Jellingstil Silberbecher

Der Wikinger Jellingstil

Jellingstil Silberbecher
© Klaudia Karpińska / hrafnphotography.wordpress.com

Jelling (Jellingstil / Tierstil – künstlerische Epoche der Wikingerzeit), ein kleiner Ort im Zentrum Jütlands hatte für die dänischen Könige des 10. Jahrhunderts eine besondere Bedeutung – hier hielt man Hof und ließ sich begraben – insbesondere für König Gorm der hier im zehnten Jahrundert regierte.

Bei einem großen Grabhügel, in einer Grabkammer, deren Holz aus dem Jahr 958 /959 stammt wurde ein Silberbecher mit einer besonderen Ornamentik gefunden.

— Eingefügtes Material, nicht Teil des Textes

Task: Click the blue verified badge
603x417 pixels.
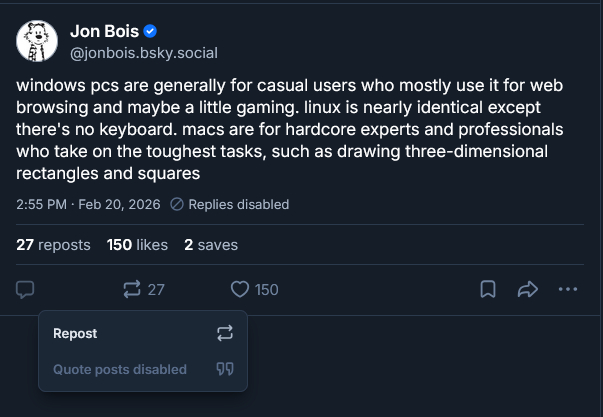Action: (x=150, y=31)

Die bandförmigen, kunstvoll ineinander verschlungenen Tierfiguren, der lange Schopf und das geöffente Maul im Profil sind typische Merkmale des Jellingstils.

Der Silberbecher

Man geht davon aus, dass die Grabkammer mehr “Schätze” oder Beigaben beinhaltete jedoch aber schon einmal geöffnet wurde. Das herausragendste Fundstück ist jedoch ohne Zweifel der schon eben genannte Silberbecher mit Verzierungen im Tierstil / Jellingstil. Man vermutet, dass König Gorm der Alte und seine Frau Thyra in der Grabkammer bestattet wurden. Gorm gilt als Gründer der Dynastie von Jelling. Sein Sohn und Nachfolger ist kein geringer als Harald Blauzahn.